Segment Start: Source data

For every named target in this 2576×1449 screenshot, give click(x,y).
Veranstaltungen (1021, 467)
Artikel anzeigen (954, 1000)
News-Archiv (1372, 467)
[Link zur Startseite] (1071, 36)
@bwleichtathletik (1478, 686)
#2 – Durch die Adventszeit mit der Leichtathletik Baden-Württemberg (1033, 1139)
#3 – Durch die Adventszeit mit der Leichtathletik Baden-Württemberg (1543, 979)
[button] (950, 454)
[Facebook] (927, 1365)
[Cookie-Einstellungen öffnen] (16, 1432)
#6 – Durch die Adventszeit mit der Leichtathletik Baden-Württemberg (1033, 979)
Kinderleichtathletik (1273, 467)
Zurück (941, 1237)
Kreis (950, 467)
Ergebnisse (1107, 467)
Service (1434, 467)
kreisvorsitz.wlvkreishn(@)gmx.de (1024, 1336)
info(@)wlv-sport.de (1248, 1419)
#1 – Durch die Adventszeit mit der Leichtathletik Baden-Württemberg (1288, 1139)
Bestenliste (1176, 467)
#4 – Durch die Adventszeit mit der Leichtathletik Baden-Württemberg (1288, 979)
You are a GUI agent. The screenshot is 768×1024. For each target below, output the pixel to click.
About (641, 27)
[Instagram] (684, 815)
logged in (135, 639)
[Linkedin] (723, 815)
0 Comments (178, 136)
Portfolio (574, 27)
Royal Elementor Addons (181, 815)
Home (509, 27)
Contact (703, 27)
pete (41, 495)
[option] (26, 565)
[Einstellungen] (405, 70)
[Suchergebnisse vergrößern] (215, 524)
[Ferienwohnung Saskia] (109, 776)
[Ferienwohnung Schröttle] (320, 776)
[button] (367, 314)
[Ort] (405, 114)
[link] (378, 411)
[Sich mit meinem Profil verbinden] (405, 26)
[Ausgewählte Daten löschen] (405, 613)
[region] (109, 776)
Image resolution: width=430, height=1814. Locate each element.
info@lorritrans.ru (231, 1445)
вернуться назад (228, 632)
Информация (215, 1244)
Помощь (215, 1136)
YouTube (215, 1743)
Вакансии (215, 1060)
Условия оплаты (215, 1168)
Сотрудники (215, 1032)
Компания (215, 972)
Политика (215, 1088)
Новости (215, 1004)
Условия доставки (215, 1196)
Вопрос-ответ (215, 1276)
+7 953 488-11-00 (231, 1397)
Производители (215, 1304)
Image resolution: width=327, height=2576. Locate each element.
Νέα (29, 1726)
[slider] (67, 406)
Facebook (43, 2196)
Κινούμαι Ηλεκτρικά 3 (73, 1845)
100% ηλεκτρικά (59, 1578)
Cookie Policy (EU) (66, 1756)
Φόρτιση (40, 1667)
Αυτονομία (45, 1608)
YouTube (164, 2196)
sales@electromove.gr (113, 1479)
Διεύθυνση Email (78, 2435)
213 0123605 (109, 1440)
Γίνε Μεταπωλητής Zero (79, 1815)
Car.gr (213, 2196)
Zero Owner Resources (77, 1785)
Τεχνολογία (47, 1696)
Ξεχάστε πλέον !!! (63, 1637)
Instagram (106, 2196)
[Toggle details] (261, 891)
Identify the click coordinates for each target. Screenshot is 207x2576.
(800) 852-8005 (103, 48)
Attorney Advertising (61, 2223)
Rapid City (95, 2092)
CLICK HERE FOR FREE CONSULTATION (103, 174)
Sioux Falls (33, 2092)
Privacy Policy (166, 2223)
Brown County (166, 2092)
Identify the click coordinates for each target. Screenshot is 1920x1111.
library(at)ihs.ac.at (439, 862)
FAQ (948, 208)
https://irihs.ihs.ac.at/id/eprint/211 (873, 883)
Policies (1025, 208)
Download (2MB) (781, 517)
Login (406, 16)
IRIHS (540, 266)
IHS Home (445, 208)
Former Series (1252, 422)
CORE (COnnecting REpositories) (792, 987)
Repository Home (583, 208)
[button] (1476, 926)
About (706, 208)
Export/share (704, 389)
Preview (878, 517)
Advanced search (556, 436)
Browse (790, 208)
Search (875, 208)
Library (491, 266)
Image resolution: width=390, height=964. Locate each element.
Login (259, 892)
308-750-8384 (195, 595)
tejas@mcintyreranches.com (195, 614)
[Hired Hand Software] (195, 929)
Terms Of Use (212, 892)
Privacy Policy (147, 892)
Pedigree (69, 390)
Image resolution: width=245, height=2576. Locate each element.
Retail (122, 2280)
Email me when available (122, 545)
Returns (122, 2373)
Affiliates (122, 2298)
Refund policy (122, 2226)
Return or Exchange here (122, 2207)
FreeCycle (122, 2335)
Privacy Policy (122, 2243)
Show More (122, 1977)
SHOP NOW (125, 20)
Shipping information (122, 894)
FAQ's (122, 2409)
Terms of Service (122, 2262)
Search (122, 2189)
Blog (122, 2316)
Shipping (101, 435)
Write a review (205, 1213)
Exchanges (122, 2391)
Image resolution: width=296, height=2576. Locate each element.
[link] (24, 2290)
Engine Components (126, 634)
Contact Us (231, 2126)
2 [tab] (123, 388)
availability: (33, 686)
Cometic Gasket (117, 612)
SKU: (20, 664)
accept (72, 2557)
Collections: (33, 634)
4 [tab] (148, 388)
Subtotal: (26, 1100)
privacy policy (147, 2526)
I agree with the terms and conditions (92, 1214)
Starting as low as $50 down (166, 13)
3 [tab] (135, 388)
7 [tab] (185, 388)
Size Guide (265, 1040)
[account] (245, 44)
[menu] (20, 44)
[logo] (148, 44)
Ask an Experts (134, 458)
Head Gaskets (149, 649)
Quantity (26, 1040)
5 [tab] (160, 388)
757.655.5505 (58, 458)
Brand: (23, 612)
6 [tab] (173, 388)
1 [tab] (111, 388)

Segment End: Source data

Please reproduce exactly the lines from the first one of the records above through the line containing "#2 – Durch die", both included, and nothing else.

:: Your solution ::
For every named target in this 2576×1449 screenshot, give click(x,y).
Veranstaltungen (1021, 467)
Artikel anzeigen (954, 1000)
News-Archiv (1372, 467)
[Link zur Startseite] (1071, 36)
@bwleichtathletik (1478, 686)
#2 – Durch die Adventszeit mit der Leichtathletik Baden-Württemberg (1033, 1139)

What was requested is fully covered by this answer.